▶ EXERCISE OBJECTIVE:
Would you print each of the entries below precisely as given?

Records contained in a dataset
○ ○ ○

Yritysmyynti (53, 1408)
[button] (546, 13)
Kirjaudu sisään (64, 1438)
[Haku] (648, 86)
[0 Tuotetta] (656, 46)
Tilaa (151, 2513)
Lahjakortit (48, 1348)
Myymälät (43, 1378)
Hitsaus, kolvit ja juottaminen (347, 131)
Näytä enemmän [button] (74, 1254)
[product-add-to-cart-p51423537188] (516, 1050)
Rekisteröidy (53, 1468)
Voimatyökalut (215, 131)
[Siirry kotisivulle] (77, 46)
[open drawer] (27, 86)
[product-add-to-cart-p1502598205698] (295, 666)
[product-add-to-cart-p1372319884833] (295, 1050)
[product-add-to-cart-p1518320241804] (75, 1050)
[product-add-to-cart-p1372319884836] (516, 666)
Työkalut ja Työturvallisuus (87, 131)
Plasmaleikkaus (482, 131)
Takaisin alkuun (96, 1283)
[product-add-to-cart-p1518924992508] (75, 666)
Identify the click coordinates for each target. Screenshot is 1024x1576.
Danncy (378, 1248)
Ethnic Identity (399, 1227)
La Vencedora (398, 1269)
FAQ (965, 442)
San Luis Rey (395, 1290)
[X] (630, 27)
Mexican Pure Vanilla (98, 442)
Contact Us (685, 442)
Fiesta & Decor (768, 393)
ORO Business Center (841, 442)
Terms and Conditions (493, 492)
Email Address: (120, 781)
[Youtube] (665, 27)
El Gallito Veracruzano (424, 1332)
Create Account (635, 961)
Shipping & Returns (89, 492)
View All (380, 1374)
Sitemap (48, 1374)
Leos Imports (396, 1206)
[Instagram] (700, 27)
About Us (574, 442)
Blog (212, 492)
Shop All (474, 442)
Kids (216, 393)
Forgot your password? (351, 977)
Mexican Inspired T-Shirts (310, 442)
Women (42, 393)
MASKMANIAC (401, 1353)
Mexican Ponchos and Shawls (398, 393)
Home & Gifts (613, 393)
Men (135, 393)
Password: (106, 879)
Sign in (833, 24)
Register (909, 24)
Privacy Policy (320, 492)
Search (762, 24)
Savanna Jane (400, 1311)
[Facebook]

○ ○ ○

▶ RESULT:
Yritysmyynti (53, 1408)
[button] (546, 13)
Kirjaudu sisään (64, 1438)
[Haku] (648, 86)
[0 Tuotetta] (656, 46)
Tilaa (151, 2513)
Lahjakortit (48, 1348)
Myymälät (43, 1378)
Hitsaus, kolvit ja juottaminen (347, 131)
Näytä enemmän [button] (74, 1254)
[product-add-to-cart-p51423537188] (516, 1050)
Rekisteröidy (53, 1468)
Voimatyökalut (215, 131)
[Siirry kotisivulle] (77, 46)
[open drawer] (27, 86)
[product-add-to-cart-p1502598205698] (295, 666)
[product-add-to-cart-p1372319884833] (295, 1050)
[product-add-to-cart-p1518320241804] (75, 1050)
[product-add-to-cart-p1372319884836] (516, 666)
Työkalut ja Työturvallisuus (87, 131)
Plasmaleikkaus (482, 131)
Takaisin alkuun (96, 1283)
[product-add-to-cart-p1518924992508] (75, 666)
Identify the click coordinates for each target. Screenshot is 1024x1576.
Danncy (378, 1248)
Ethnic Identity (399, 1227)
La Vencedora (398, 1269)
FAQ (965, 442)
San Luis Rey (395, 1290)
[X] (630, 27)
Mexican Pure Vanilla (98, 442)
Contact Us (685, 442)
Fiesta & Decor (768, 393)
ORO Business Center (841, 442)
Terms and Conditions (493, 492)
Email Address: (120, 781)
[Youtube] (665, 27)
El Gallito Veracruzano (424, 1332)
Create Account (635, 961)
Shipping & Returns (89, 492)
View All (380, 1374)
Sitemap (48, 1374)
Leos Imports (396, 1206)
[Instagram] (700, 27)
About Us (574, 442)
Blog (212, 492)
Shop All (474, 442)
Kids (216, 393)
Forgot your password? (351, 977)
Mexican Inspired T-Shirts (310, 442)
Women (42, 393)
MASKMANIAC (401, 1353)
Mexican Ponchos and Shawls (398, 393)
Home & Gifts (613, 393)
Men (135, 393)
Password: (106, 879)
Sign in (833, 24)
Register (909, 24)
Privacy Policy (320, 492)
Search (762, 24)
Savanna Jane (400, 1311)
[Facebook]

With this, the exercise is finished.